Problem to solve:
Find each line in the items below that contains the word "Task", and copy those lines.

>> START Records for this exercise

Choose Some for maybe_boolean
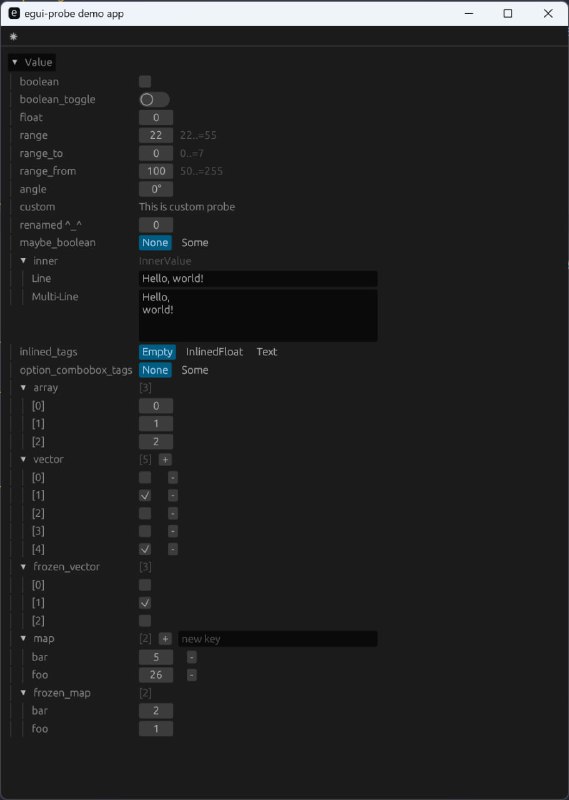The image size is (569, 800). coord(194,243)
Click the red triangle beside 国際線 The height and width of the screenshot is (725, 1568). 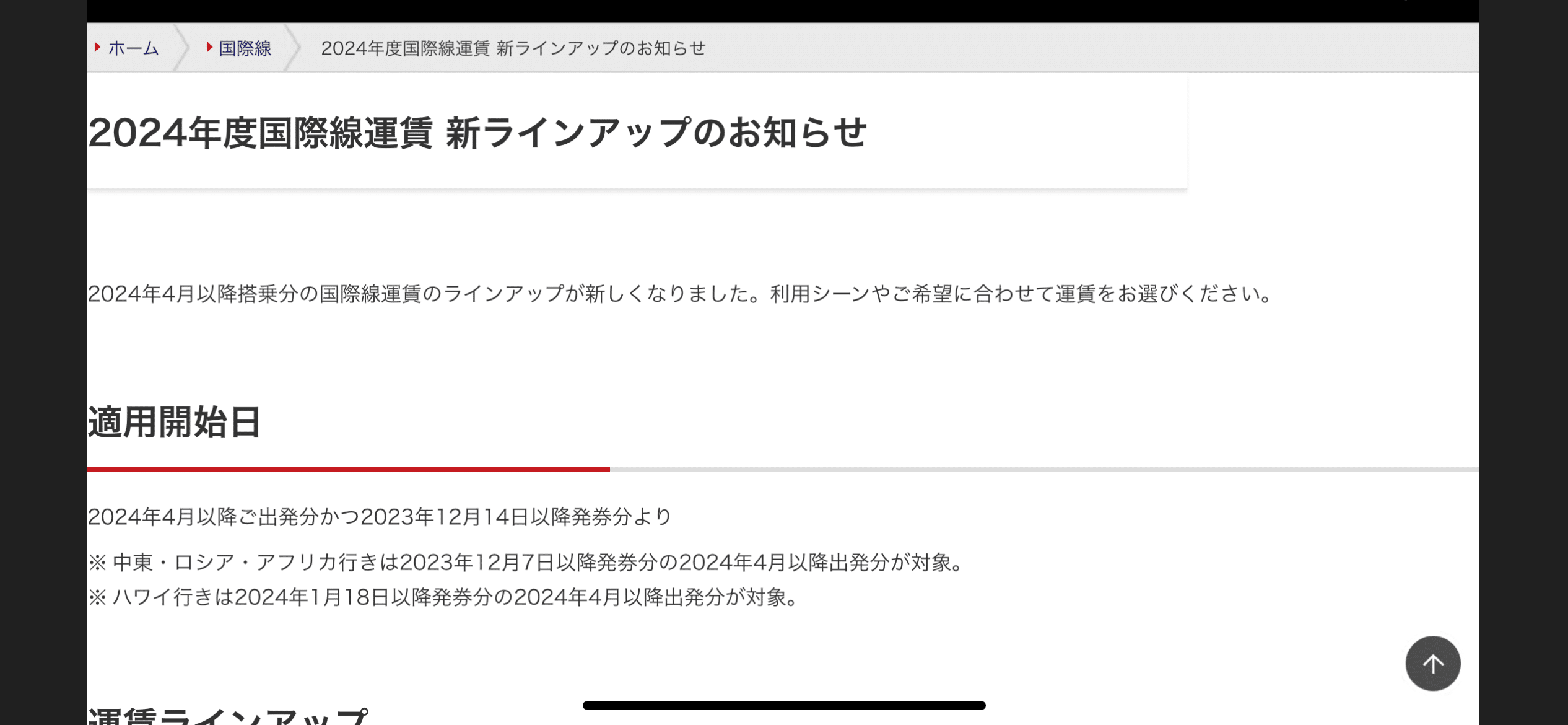tap(209, 47)

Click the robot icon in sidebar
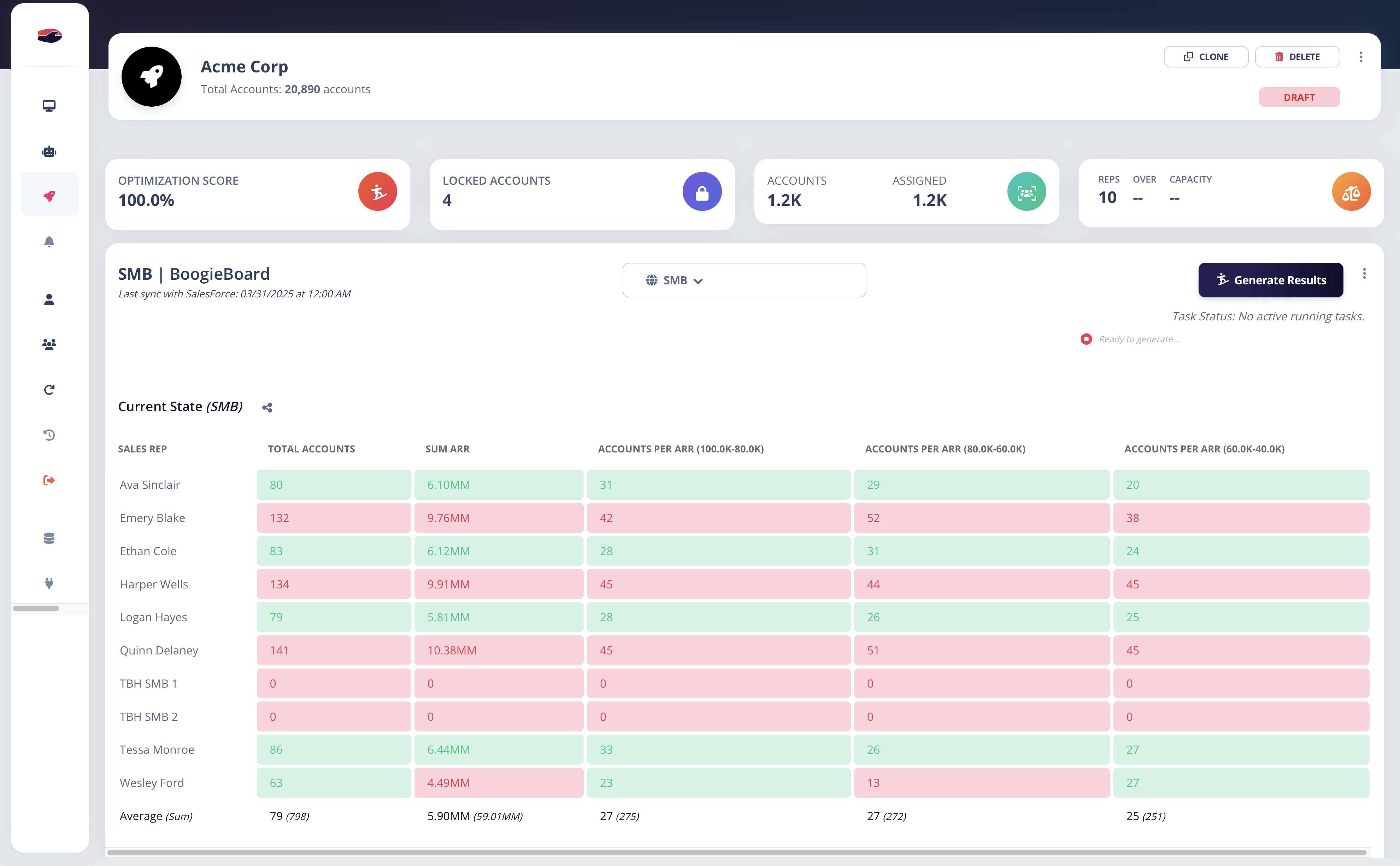coord(49,151)
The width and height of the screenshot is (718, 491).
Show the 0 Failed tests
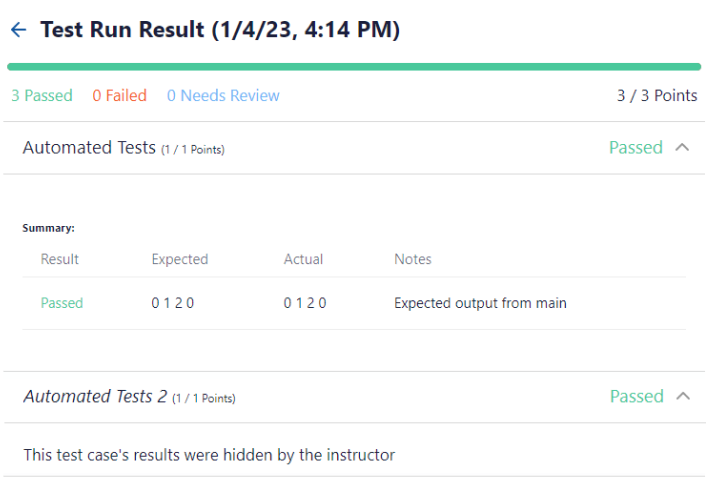click(119, 96)
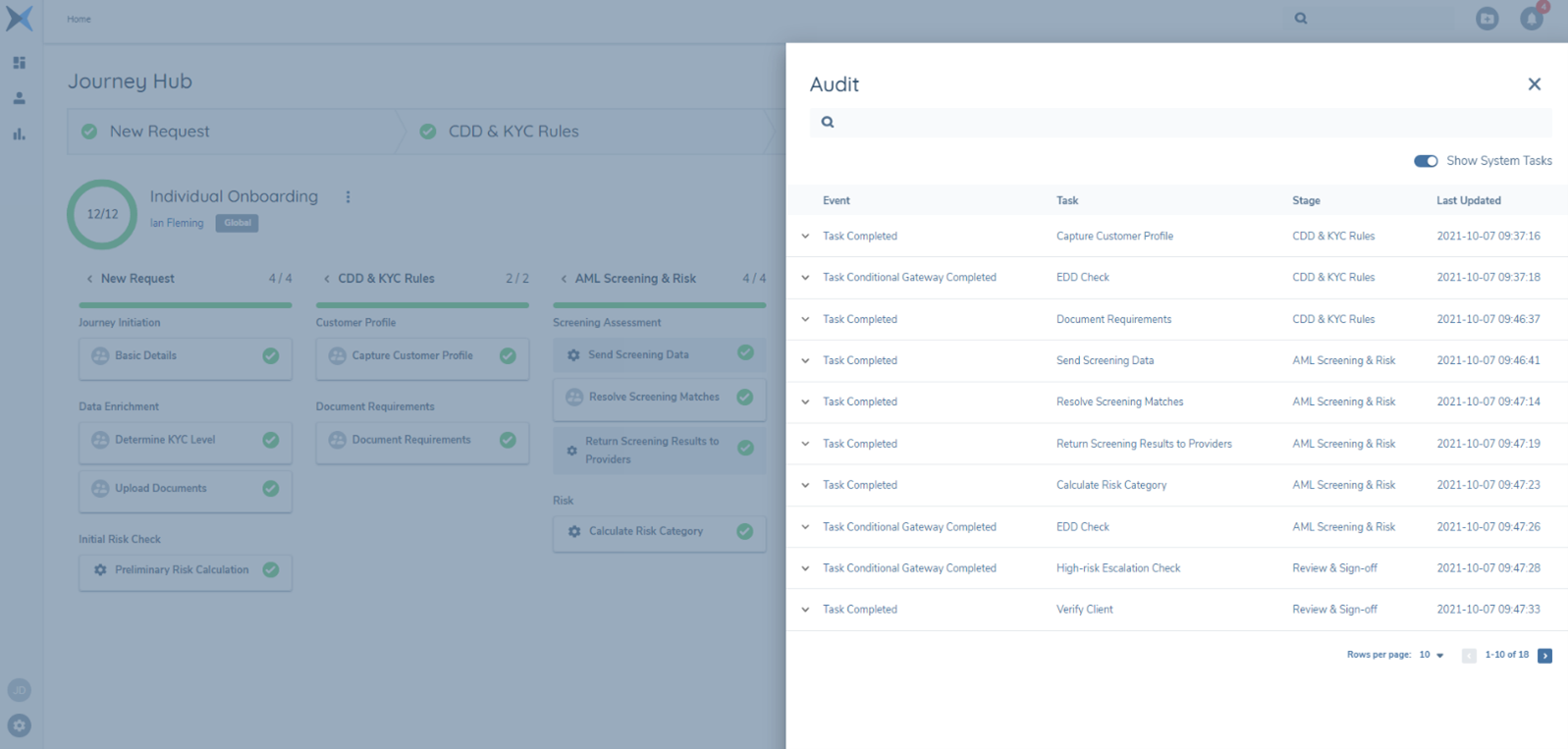Screen dimensions: 1568x749
Task: Expand the Verify Client audit row
Action: pyautogui.click(x=805, y=610)
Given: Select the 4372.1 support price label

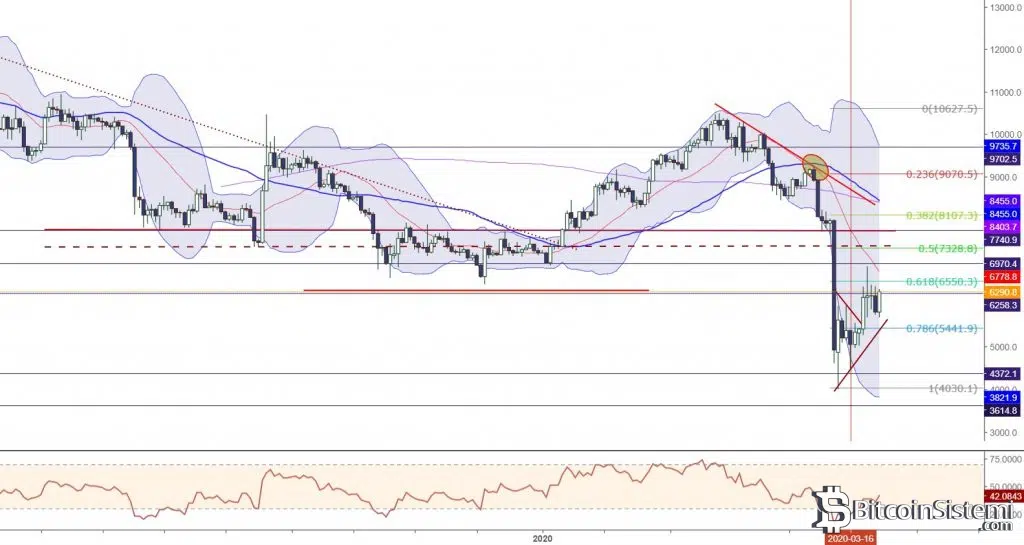Looking at the screenshot, I should [x=1001, y=373].
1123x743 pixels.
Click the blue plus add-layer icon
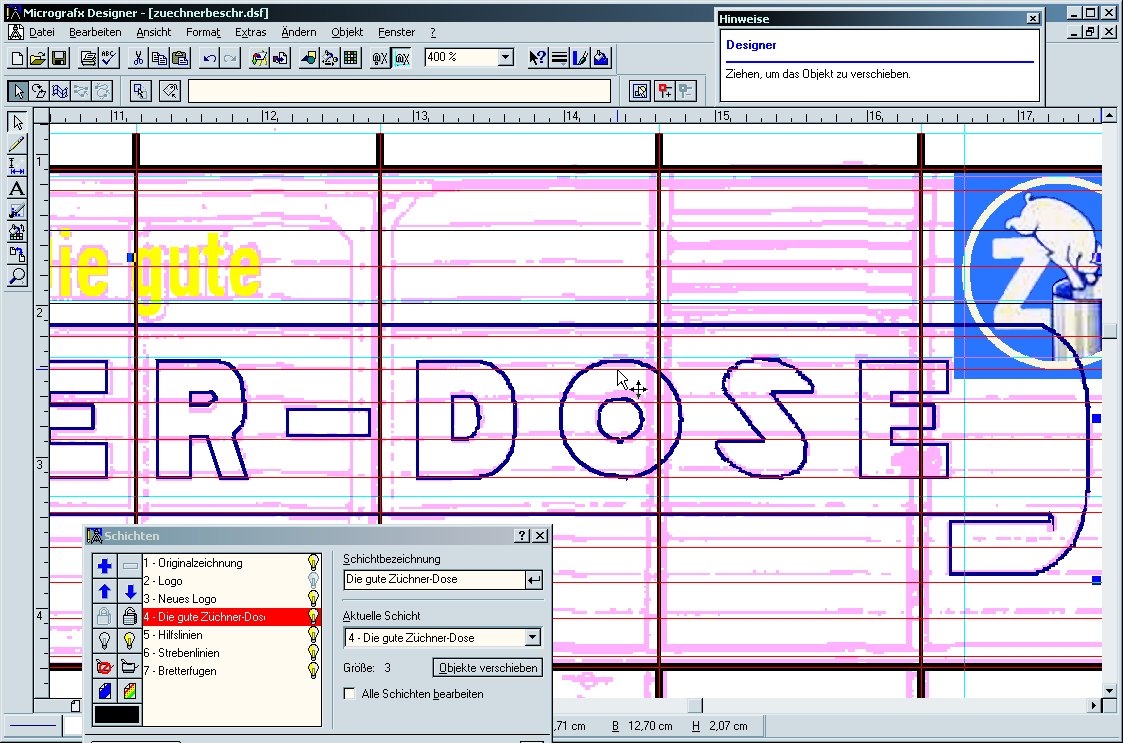(x=105, y=566)
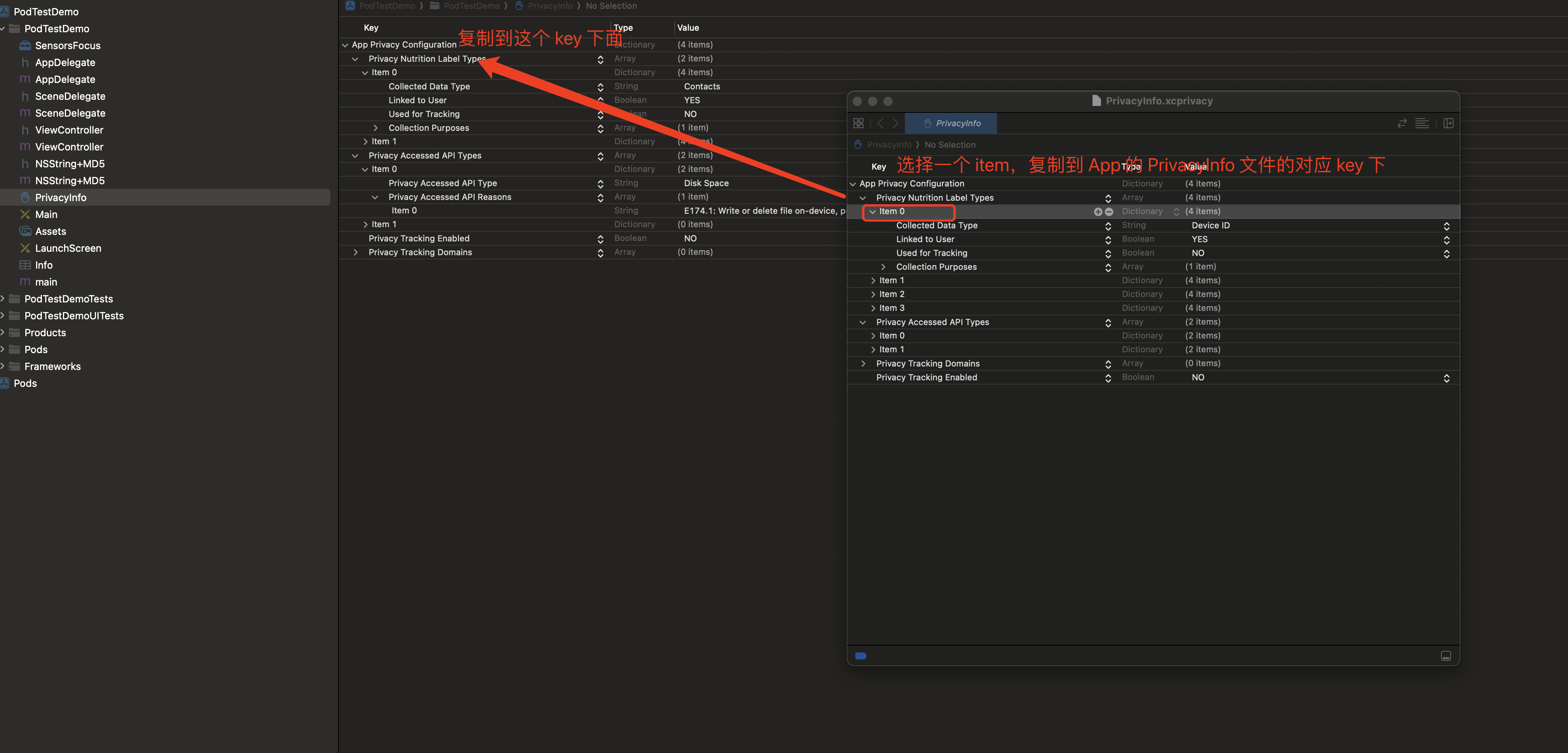The height and width of the screenshot is (753, 1568).
Task: Select the LaunchScreen file in the navigator
Action: 68,248
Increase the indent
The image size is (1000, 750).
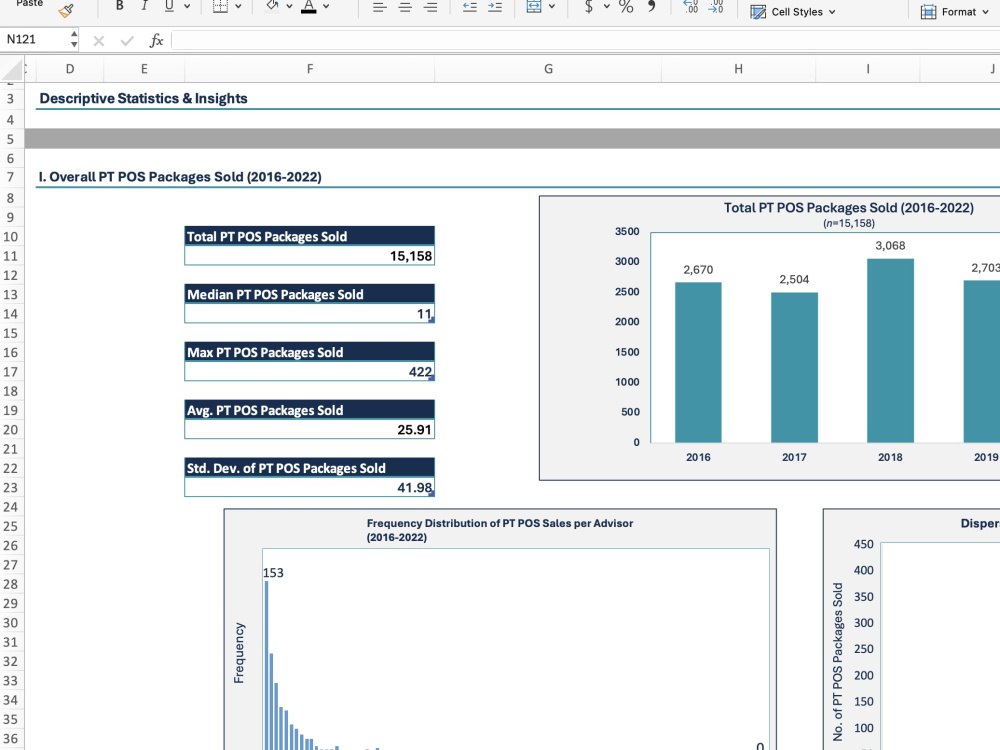click(495, 7)
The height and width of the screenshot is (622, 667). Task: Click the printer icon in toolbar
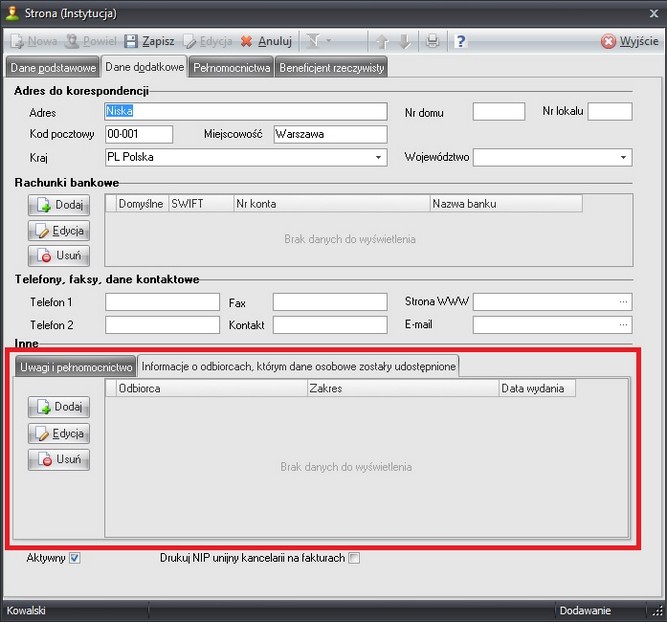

>> END Records for this exercise

Response:
Task: Expand the Verify Client audit row
Task: Select the LaunchScreen file in the navigator
The height and width of the screenshot is (622, 667). Task: Click the printer icon in toolbar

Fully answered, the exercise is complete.